Zunächst müsste es in einem gebuchten Hotel zu maßgeblichen Mängeln kommen, damit die Möglichkeit eines Hotelwechsels überhaupt in Betracht gezogen werden kann, erklärt Rechtsanwalt Paul Degott im RTL-Interview. Doch auch das schlichte Vorliegen von einzelnen Mängeln sei noch nicht ausreichend, um seine Sachen packen zu können und umzuziehen.
Zuerst müsse man seine Beschwerde bei der richtigen Anlaufstelle vortragen. „Es ist nicht ausreichend, die Hotelrezeption mit Mängeln im Hotel zu konfrontieren.“ Richtiger Ansprechpartner ist nämlich der Reiseveranstalter beziehungsweise dessen Reiseleitung vor Ort.

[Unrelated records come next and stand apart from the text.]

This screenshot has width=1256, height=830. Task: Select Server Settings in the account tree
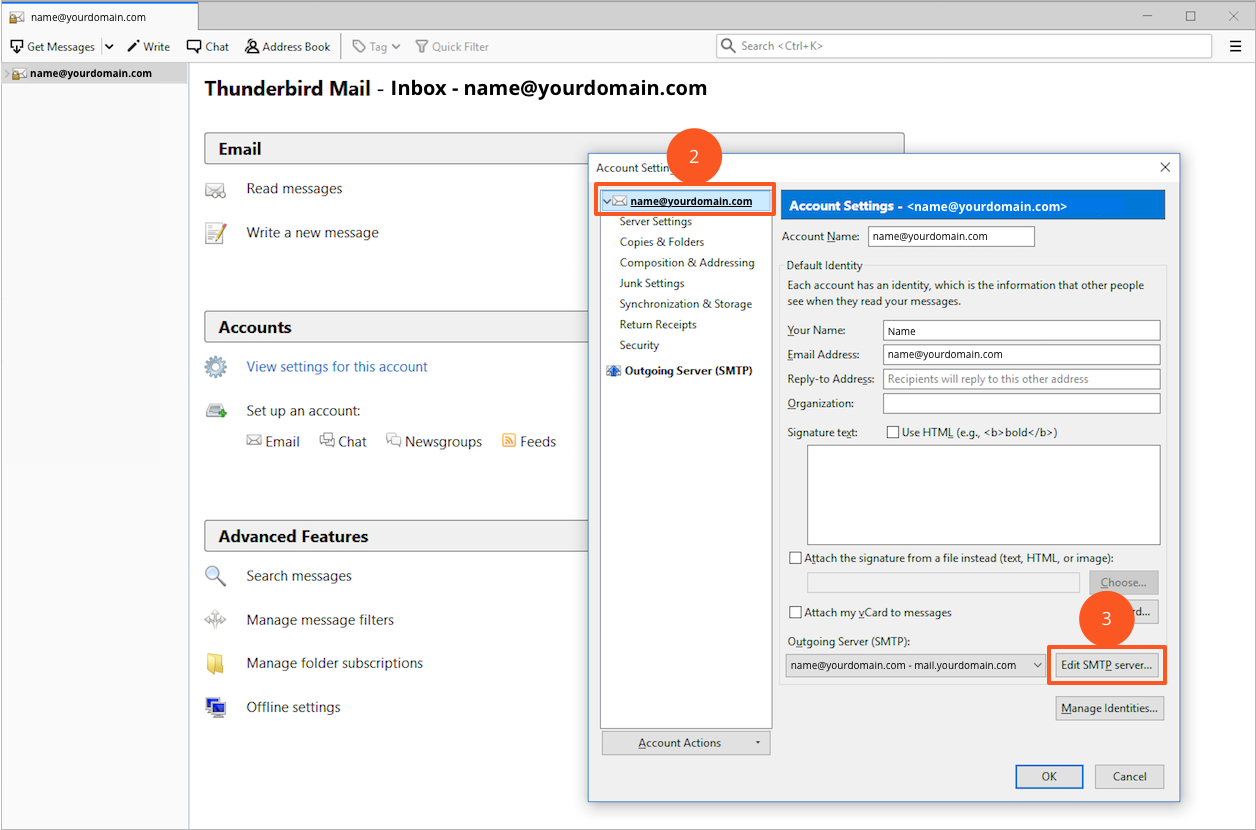[655, 221]
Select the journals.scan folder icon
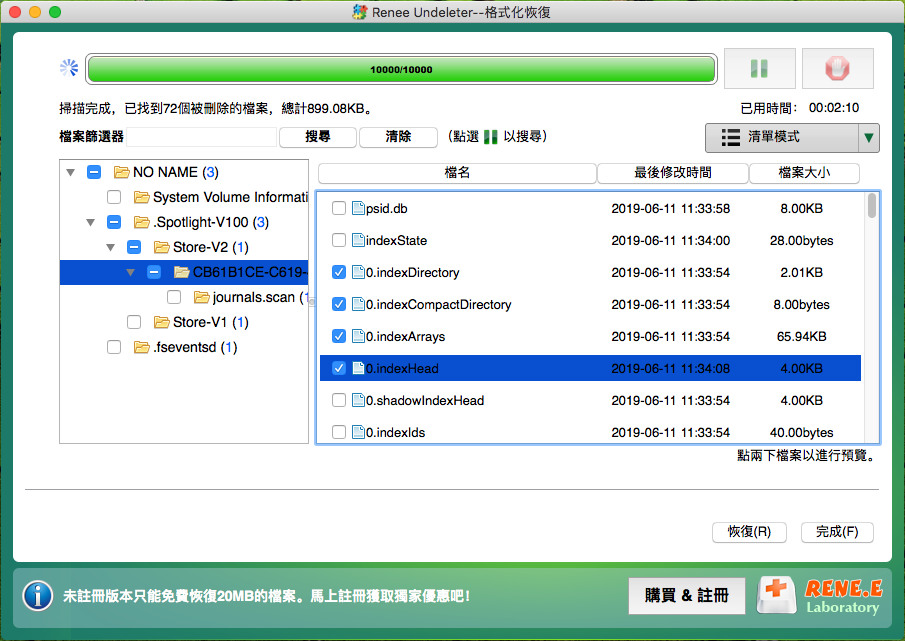 201,297
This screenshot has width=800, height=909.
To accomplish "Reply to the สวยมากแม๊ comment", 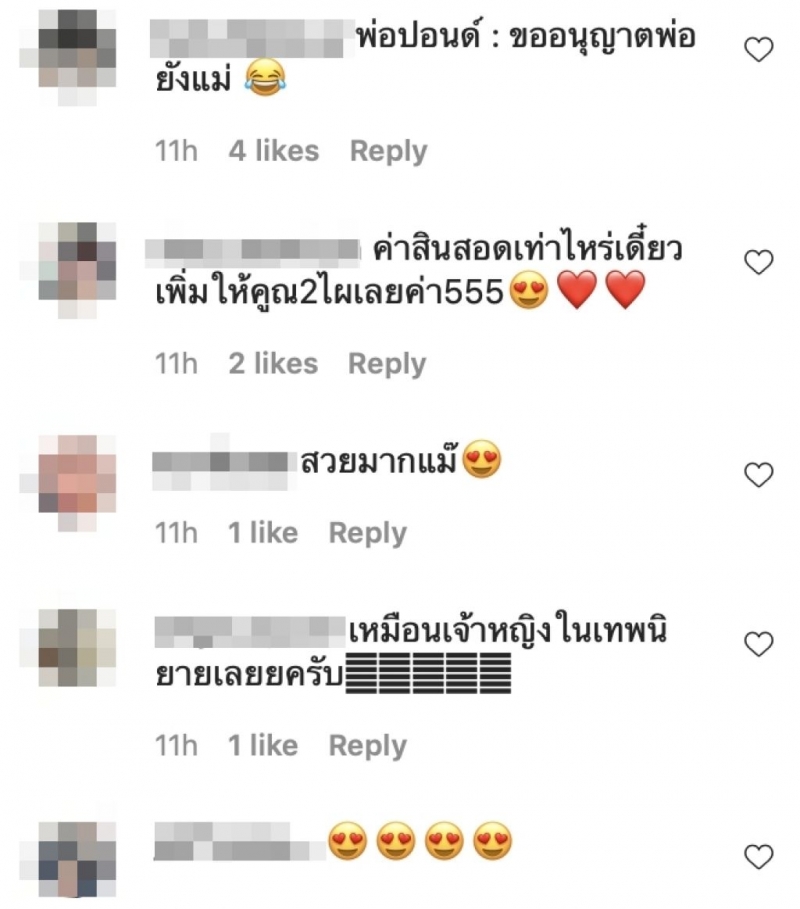I will 368,533.
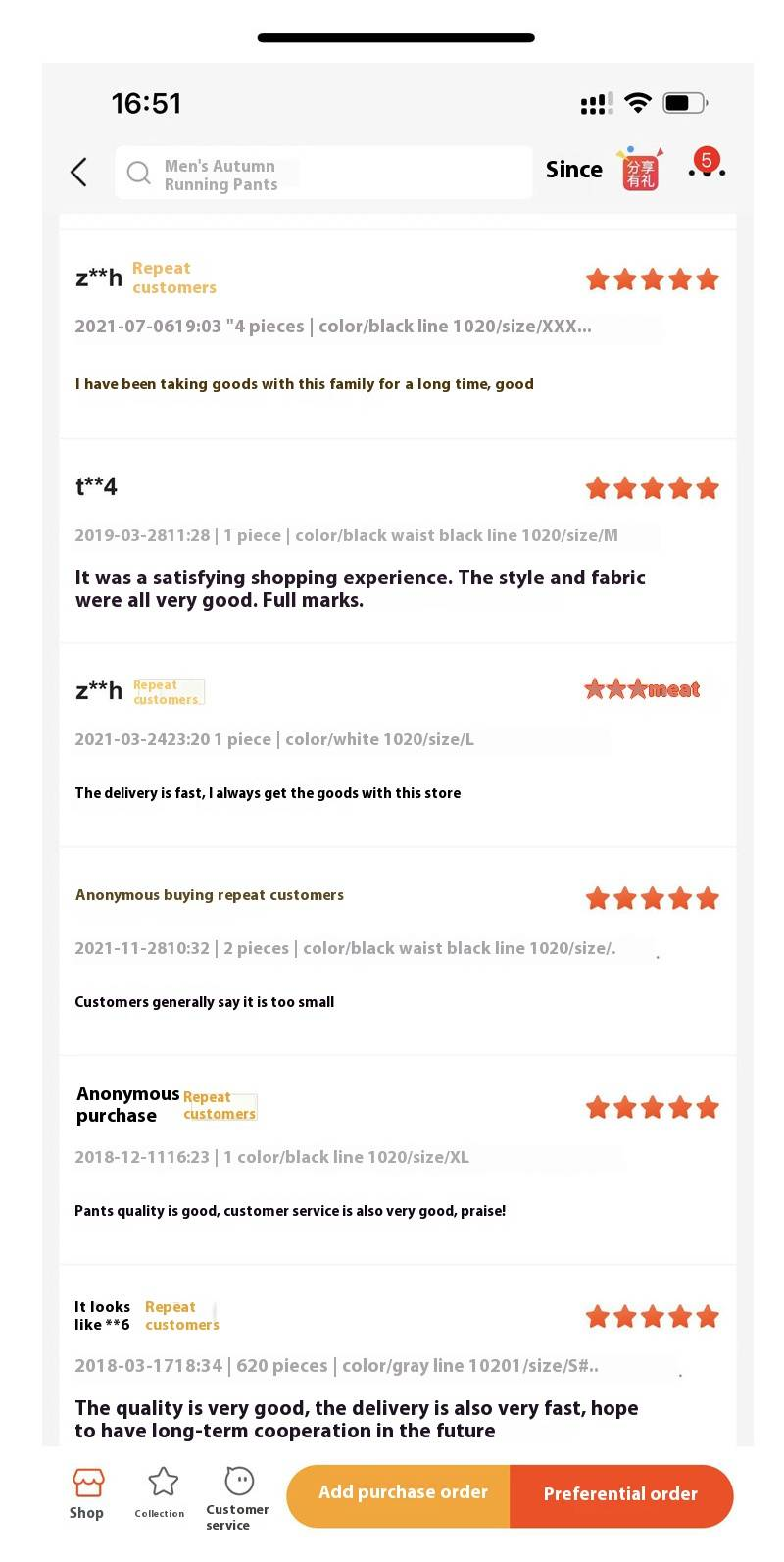Tap the Since label in header
This screenshot has width=784, height=1562.
pos(573,170)
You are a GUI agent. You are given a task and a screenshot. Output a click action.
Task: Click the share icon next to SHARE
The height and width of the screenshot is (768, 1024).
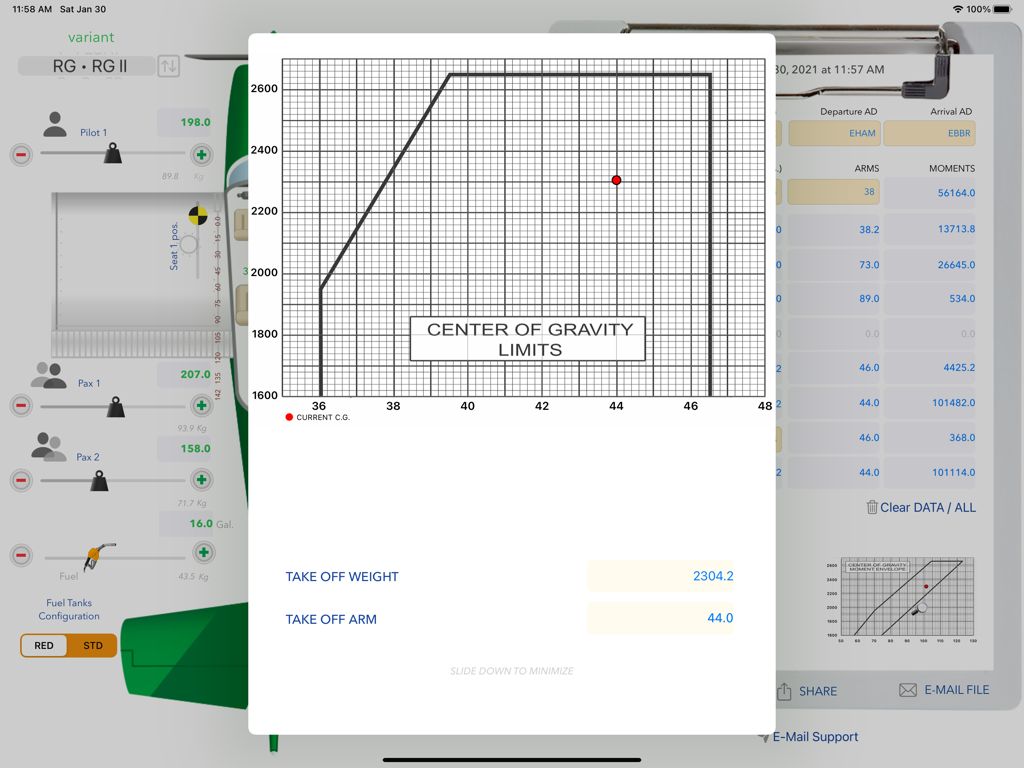(x=784, y=690)
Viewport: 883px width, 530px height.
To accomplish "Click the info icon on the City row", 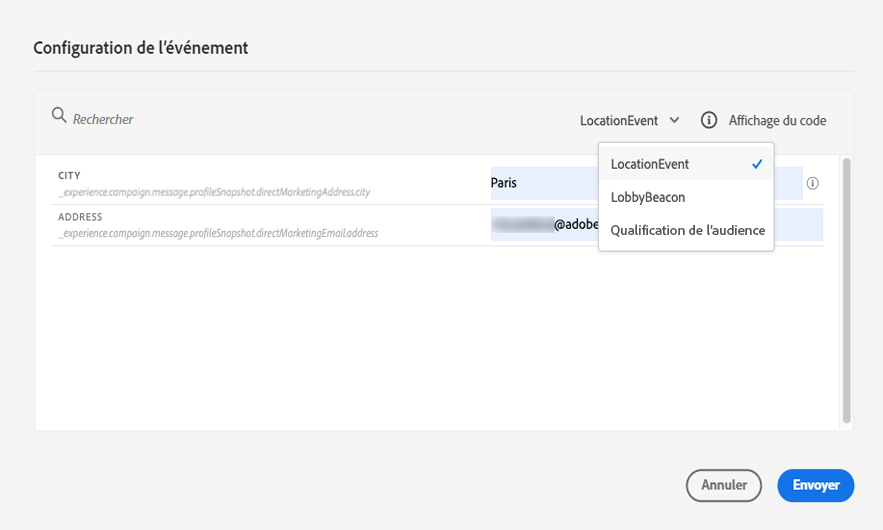I will point(813,184).
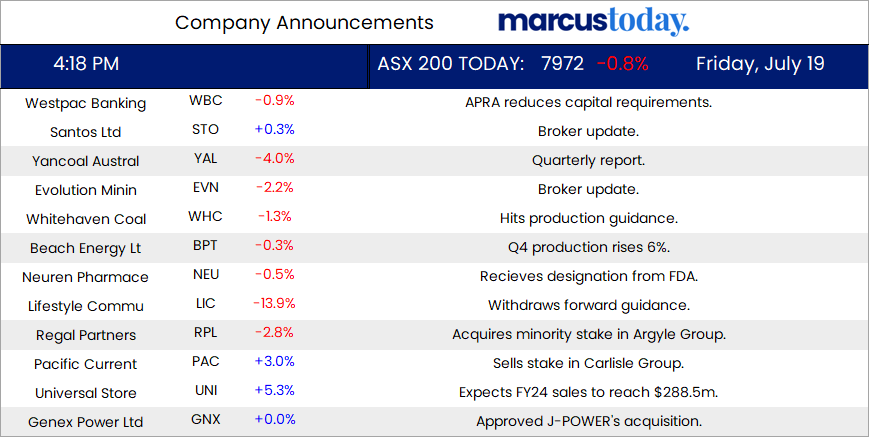This screenshot has width=869, height=437.
Task: Click the Regal Partners company name
Action: (x=85, y=334)
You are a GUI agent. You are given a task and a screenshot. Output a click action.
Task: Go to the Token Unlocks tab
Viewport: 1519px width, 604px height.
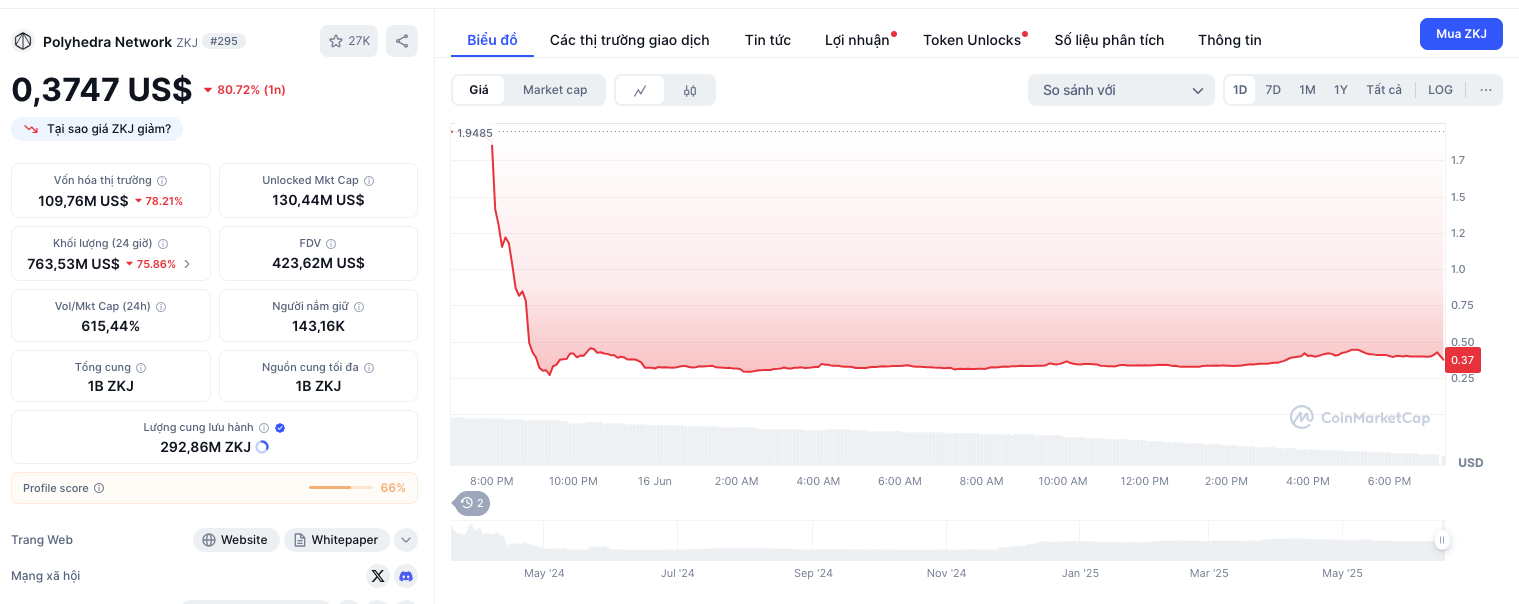971,40
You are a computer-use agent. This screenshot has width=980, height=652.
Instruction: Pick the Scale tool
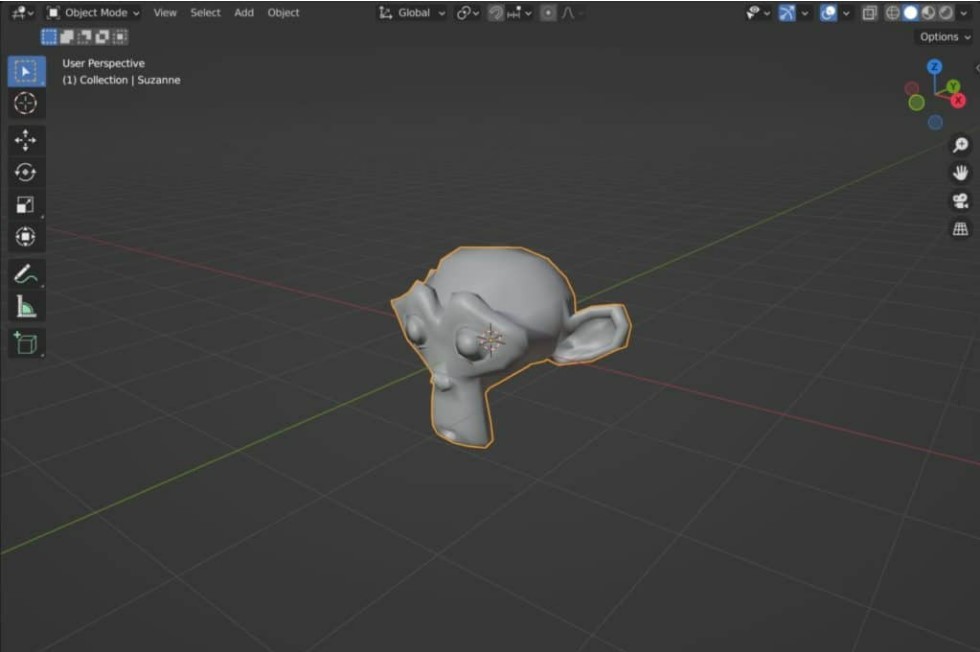(x=26, y=205)
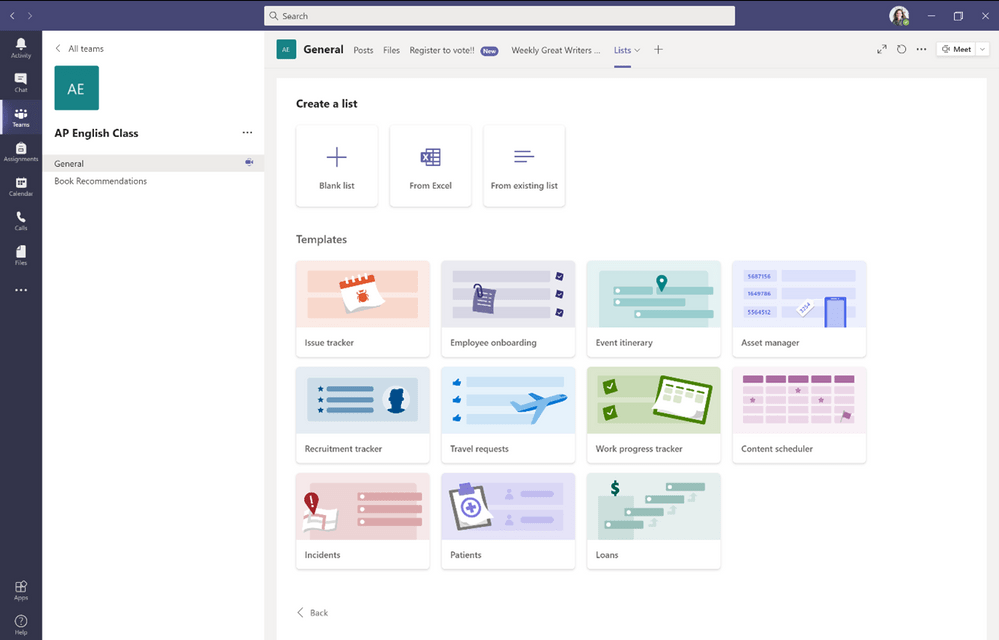
Task: Create a Blank list
Action: [336, 165]
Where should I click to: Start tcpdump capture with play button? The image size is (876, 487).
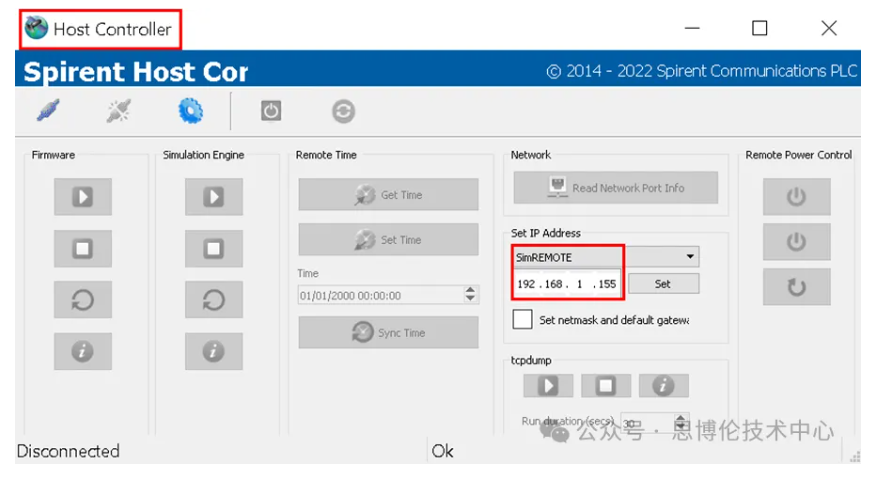point(548,385)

Diese sei der gesetzliche Vertragspartner und daher auch für die Mängelbeseitigung verantwortlich (BGB §6510).
Informiere man den Veranstalter nicht ausreichend und biete man ihm keine Möglichkeit zur Abhilfe inklusive einer Fristsetzung, entfielen jegliche Gewährleistungsansprüche.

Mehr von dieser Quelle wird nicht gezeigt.